Additional models consider each possible combination of a fixed effect size for associated strata and no association at other strata. For each model, we calculated approximate Bayes factors [@bib56] and posterior probabilities, assuming each model to be equally likely a priori. Statistical analysis was performed in R.

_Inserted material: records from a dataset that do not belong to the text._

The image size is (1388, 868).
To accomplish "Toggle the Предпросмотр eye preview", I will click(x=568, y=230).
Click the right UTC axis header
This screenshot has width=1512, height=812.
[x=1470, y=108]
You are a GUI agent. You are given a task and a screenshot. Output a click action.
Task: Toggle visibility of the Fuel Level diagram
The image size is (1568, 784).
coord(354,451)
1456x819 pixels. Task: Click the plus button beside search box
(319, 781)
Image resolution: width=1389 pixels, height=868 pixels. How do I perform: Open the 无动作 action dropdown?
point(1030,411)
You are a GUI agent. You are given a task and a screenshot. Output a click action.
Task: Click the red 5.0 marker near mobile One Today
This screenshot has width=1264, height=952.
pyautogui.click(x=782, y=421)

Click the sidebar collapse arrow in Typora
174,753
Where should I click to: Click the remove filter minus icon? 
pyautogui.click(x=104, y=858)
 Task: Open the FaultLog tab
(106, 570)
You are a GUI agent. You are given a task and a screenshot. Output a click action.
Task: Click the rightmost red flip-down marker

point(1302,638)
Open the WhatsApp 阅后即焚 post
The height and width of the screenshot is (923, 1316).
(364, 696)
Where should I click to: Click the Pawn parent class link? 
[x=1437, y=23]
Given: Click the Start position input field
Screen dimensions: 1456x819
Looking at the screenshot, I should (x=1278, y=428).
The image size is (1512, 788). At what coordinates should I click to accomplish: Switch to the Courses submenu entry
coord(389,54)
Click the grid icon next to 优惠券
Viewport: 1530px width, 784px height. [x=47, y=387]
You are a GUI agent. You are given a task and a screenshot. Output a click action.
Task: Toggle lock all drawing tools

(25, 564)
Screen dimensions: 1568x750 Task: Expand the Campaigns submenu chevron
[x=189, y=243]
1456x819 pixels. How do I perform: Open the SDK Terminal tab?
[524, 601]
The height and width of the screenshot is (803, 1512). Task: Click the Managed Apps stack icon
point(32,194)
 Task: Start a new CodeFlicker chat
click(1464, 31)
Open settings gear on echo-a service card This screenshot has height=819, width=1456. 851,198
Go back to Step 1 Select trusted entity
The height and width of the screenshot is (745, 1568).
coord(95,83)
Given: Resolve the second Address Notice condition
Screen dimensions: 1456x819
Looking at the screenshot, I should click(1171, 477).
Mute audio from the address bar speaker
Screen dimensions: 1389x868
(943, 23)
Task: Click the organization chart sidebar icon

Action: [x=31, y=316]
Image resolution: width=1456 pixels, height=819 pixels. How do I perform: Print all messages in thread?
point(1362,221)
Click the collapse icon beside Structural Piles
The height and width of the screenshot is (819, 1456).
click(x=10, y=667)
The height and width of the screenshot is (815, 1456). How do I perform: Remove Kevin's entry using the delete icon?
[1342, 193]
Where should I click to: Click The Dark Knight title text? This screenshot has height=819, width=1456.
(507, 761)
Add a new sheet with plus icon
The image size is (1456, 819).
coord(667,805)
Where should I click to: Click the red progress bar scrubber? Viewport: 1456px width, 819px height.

## eQTL mapping and colocalisation analysis

We used the eQTL Catalogue [@bib36] mapping pipeline (<https://github.com/eQTL-Catalogue/>, [@bib37]) to map eQTL in naive and stimulated monocytes [@bib49]. These data include bulk RNA-seq and genome-wide genotyping data from naive and stimulated primary monocytes isolated from individuals of European (n=100) and African (n=100) ancestry [@bib49]. Given the African-specific nature of variation at rs183868412, we performed eQTL mapping in this dataset restricting our analysis to samples of African ancestry. The eQTL Catalogue mapping pipeline has been described previously [@bib36]. In brief, sample genotypes (Illumina HumanOmni5-Quad genotyped) were pre-phased with Eagle v.2.4.1 [@bib42] and genotypes imputed with Minimac4 v.1.0.2 [@bib14] using 1000 Genomes Phase III as a reference panel. Gene expression, exon expression, transcript usage, and transcriptional event usage were quantified from RNA-seq data using HISAT2 v.2.1.0 [@bib38], DEXSeq v.1.18.4 [@bib3], and Salmon v.0.13.1 [@bib47]. Nominal mapping in cis was performed for each phenotype for variants within a 1 Mb window of the start of each gene using FastQTL [@bib46], including six PCs of genotyping and phenotype data as covariates in the model.

We then used the R package coloc v5.1.0 [@bib23] to identify evidence of causal variants shared by our bacterial disease-associated locus of interest and regulatory genetic variation identified in our eQTL mapping data. Coloc adopts a Bayesian approach to compare evidence for independent or shared association signals for two traits at a given genetic locus. We used the coloc.susie() command to allow colocalisation of multiple independent signals at a single locus for each trait. We considered evidence for colocalisation for each gene and exon within a 250 kb window of the peak association (rs183868412). We considered a posterior probability >0.8 supporting a shared causal locus to be significant.